* **YOUR OBJECTIVE**
Copy the records from their start through the line containing "click(x=87, y=262)", inclusive, switching "compass rose" to "map legend" and keeping everything else unchanged. Leave the pictures out of your copy.

[Start RAW RECORDS]

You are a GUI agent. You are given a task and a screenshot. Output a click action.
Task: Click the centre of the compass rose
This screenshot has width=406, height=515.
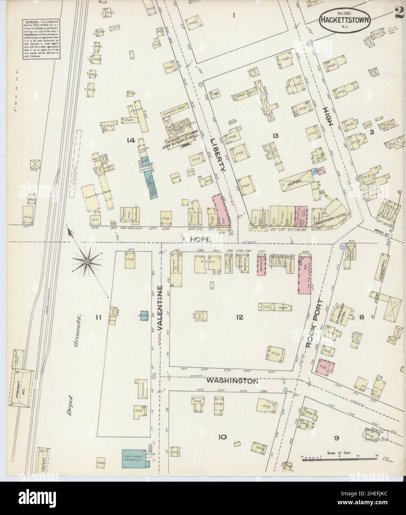click(x=87, y=262)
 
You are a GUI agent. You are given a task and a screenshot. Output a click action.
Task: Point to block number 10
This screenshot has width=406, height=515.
click(x=222, y=437)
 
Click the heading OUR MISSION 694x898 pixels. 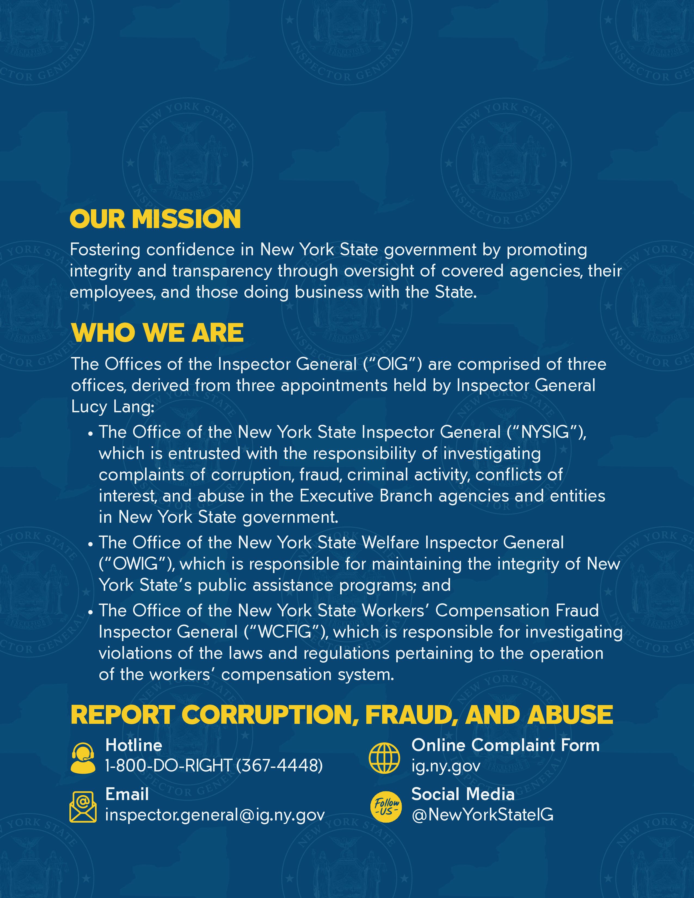(155, 219)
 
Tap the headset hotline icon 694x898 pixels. (83, 759)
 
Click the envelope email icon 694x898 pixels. (83, 807)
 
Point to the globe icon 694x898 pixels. (384, 758)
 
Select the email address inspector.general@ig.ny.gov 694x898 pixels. (215, 814)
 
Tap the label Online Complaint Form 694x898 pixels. (505, 745)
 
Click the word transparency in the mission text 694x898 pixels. (222, 271)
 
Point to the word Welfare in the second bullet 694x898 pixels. (391, 543)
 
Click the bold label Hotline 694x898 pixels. (134, 745)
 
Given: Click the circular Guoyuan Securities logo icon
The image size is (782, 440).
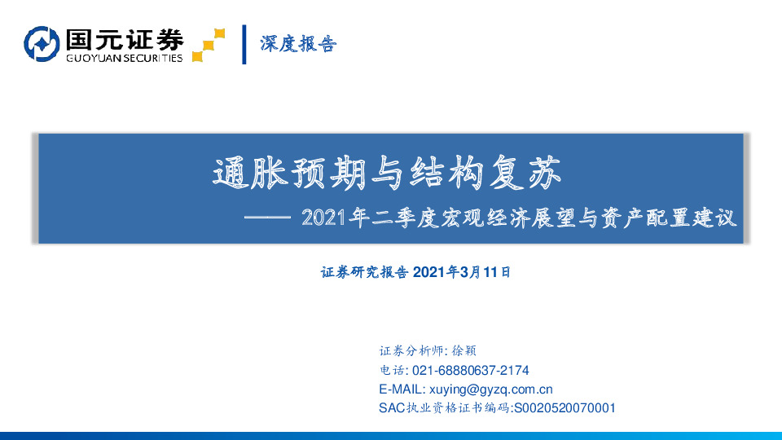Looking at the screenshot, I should point(42,44).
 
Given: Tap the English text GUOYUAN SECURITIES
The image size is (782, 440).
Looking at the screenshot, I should point(123,58).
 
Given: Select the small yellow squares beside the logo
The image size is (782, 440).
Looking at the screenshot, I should point(209,46).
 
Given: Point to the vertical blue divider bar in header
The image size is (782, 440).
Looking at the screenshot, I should point(244,44).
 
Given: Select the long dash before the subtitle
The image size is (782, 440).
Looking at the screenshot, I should point(267,219).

[End RAW RECORDS]

* **CORRECT OUTPUT**
You are a GUI agent. You are given a task and a screenshot. Output a click action.
Task: Click the centre of the map legend
This screenshot has width=406, height=515.
click(x=87, y=262)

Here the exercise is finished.